Mrs Ash and I went to Worcester last night to see their brand-new AAA team, the Worcester Red Sox (known almost exclusively as the Woo Sox). It's part of our farewell tour in New England as we prepare to move back to Nevada.
We took a train scheduled to arrive an hour early, so as to have time to take in the sights, but mechanical troubles had us traveling about 5 MPH for the last 5 miles, meaning we arrived about when the next train was supposed to (though it became delayed too, in a ripple effect), and we found our seats only in time for the first pitch.
Polar Park, named for a local soft-drink maker, is a nice modern ballpark. Most of the food tends toward mundane hot dogs and nachos, but we did pass up the long line for the George's Coney Island hot dog stand (which is a satellite of a Worcester landmark that Mrs Ash and I ate at on one previous trip to the city) and likewise long line at a BBQ stand. The park was pretty close to a sellout crowd on this Wednesday night, not too surprising for a brand new team/park but the waning of the pandemic makes everything hard to predict.
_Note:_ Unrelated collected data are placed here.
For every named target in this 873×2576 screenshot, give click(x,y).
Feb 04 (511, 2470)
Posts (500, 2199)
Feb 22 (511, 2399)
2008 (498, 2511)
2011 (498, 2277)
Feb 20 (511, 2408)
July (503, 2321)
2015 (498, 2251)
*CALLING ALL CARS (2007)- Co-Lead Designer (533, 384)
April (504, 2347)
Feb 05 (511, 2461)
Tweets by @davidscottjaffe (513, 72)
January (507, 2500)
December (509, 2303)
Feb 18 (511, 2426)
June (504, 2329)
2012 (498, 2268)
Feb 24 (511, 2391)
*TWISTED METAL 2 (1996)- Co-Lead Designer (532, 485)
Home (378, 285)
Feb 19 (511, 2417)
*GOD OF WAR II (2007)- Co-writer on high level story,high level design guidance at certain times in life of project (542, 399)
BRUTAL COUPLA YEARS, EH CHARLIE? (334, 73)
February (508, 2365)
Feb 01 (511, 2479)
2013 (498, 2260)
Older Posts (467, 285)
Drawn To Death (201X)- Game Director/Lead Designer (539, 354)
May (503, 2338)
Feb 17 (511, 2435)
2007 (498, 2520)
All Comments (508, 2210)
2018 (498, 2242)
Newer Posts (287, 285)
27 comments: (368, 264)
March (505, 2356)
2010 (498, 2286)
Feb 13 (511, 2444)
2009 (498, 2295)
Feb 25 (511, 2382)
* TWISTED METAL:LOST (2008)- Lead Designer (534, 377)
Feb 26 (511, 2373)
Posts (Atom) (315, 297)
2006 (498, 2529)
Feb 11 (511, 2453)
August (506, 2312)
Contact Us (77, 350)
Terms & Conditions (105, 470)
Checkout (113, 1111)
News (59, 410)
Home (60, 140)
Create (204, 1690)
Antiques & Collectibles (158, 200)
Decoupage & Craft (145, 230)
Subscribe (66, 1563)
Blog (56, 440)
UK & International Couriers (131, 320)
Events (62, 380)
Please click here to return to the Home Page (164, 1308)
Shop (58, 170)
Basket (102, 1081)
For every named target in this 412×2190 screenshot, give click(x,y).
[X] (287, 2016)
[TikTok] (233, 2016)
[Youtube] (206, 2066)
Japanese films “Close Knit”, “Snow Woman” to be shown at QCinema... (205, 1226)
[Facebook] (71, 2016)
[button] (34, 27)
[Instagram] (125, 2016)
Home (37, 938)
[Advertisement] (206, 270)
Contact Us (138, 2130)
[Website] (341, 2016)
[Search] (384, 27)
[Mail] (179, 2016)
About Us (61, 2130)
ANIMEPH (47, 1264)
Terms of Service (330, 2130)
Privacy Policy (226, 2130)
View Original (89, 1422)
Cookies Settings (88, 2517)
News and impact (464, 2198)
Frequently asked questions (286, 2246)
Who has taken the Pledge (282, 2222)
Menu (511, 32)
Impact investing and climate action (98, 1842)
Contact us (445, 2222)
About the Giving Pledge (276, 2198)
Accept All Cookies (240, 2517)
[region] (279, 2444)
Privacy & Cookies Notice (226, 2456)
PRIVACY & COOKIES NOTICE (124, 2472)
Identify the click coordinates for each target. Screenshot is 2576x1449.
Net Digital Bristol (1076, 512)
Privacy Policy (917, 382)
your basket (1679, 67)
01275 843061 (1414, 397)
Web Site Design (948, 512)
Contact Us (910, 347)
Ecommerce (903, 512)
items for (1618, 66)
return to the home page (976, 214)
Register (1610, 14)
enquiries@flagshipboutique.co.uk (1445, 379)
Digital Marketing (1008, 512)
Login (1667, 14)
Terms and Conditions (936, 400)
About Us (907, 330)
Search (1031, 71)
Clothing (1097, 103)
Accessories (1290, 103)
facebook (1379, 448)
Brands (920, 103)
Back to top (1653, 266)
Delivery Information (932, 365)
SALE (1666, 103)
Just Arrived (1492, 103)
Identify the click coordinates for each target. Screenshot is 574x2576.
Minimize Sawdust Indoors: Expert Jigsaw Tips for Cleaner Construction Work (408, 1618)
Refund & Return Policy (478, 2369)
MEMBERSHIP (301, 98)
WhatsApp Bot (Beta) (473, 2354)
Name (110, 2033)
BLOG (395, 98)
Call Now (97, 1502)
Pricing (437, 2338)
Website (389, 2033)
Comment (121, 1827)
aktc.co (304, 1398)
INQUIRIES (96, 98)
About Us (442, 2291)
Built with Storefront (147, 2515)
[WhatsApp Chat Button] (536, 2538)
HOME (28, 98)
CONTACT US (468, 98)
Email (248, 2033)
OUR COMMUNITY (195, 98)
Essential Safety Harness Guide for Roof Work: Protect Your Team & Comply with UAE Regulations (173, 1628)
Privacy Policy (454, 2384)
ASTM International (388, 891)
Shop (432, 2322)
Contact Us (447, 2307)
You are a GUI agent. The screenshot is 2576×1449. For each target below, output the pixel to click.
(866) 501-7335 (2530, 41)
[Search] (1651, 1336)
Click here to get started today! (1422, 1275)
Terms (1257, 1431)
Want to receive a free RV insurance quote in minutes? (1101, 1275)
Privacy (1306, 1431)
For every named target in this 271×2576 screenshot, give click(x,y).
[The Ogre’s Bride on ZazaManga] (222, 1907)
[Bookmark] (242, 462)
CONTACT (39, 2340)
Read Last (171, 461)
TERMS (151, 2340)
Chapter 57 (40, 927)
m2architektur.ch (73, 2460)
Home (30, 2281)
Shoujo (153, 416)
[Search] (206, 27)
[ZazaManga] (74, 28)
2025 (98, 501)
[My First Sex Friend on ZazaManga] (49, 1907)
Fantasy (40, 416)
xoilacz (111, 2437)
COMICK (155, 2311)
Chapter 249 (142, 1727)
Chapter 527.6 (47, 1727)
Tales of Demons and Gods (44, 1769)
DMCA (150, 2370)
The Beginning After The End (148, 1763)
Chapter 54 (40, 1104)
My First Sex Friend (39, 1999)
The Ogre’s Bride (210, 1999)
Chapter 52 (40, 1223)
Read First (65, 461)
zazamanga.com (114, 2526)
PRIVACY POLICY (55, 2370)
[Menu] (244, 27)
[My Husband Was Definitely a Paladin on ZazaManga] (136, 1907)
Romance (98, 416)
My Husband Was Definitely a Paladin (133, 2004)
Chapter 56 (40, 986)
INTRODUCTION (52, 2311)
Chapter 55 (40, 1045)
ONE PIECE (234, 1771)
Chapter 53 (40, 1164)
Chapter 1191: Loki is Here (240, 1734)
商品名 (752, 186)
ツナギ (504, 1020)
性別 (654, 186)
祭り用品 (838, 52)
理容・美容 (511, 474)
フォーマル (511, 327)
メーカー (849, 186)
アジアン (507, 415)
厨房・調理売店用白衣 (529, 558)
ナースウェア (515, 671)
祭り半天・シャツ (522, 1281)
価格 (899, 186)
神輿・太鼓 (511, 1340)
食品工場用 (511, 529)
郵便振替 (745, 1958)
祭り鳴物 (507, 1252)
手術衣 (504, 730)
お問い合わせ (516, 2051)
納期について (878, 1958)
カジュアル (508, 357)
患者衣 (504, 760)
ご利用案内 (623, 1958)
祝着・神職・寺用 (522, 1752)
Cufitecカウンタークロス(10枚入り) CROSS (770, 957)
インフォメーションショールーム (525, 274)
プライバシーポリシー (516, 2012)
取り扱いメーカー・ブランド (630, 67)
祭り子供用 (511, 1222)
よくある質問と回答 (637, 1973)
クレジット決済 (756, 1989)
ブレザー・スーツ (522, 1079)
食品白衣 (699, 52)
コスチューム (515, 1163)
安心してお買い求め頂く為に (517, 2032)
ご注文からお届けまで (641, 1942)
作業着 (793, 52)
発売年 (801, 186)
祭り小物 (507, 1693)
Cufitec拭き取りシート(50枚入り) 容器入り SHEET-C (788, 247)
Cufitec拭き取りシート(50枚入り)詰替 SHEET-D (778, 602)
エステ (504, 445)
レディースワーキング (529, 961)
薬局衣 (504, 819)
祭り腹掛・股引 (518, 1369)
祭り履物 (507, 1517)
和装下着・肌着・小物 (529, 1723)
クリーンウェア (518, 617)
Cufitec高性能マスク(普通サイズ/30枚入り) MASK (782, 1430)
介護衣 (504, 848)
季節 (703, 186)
The game itself was not much better than the train ride, a 18-5 drubbing at the hands of the visiting Rochester Red Wings, who apparently took the Twins' snub personally when St Paul came into the league, as they have aligned themselves with another franchise, the Nationals. What ingrates. The visitors had the losing record (7-18) coming in, whereas the home team was 15-10, but the game didn't reflect the past.
Daniel Palka was in the lineup as DH for the Wings, and Chris Herrmann subbed in at catcher for the Woo Sox. Twins fans may recall they were once swapped for each other in a trade with Arizona. Both have bounced around a bit since then, still seeking another chance in the majors. Palka had much the better of it last night, launching home runs in two consecutive innings; I don't remember Herrmann doing anything except look tall behind the plate. Palka was aided by a very short porch in right field, with an outfield wall insufficiently high to moderate the advantage to a dead-pull lefty bat. Kind of the opposite layout to Fenway Park in that regard, and the AAA decision makers apparently chose to not even try to draw comparisons to the major league counterpart 40 miles to the east. (Although, they do play Sweet Caroline during the 8th inning, because Red Sox.)
Among young talent in the lineups, Rochester had only Luis Garcia, a highly-regarded 21-year old second baseman, and Carter Kieboom, who I thought was a "perennial prospect" but turns out to be still only 23. Worcester had a broader smattering of starters 25 and under, I'm not sure anyone really stood out for me - I saw various bad reads and weak arms in the outfield, and a strange decision by third-baseman Yairo Munoz to not dive for a grounder than looked reachable.
Until about the 8th inning or so, none of the pitchers for either side registered higher than about 90 on the radar gun. Not many sharp breaking pitches diving into the dirt, for that matter. Made it nearly through the entire first inning before a walk and then a strikeout. Coincidentally or not, 26-year old Wings starter Sterling Sharp was the youngest of ten men (five for each team) to take the mound. For pitchers, AAA seems to be the graveyard of dreams, and few with a live fastball or good sliders stay there for long. AAA is really kind of my least favorite level of baseball, but oh well. On a less grouchy note, Rochester hurler Joan Baez came into the game for the sixth inning; if they played Diamonds & Rust on the PA system when he was introduced, I missed it.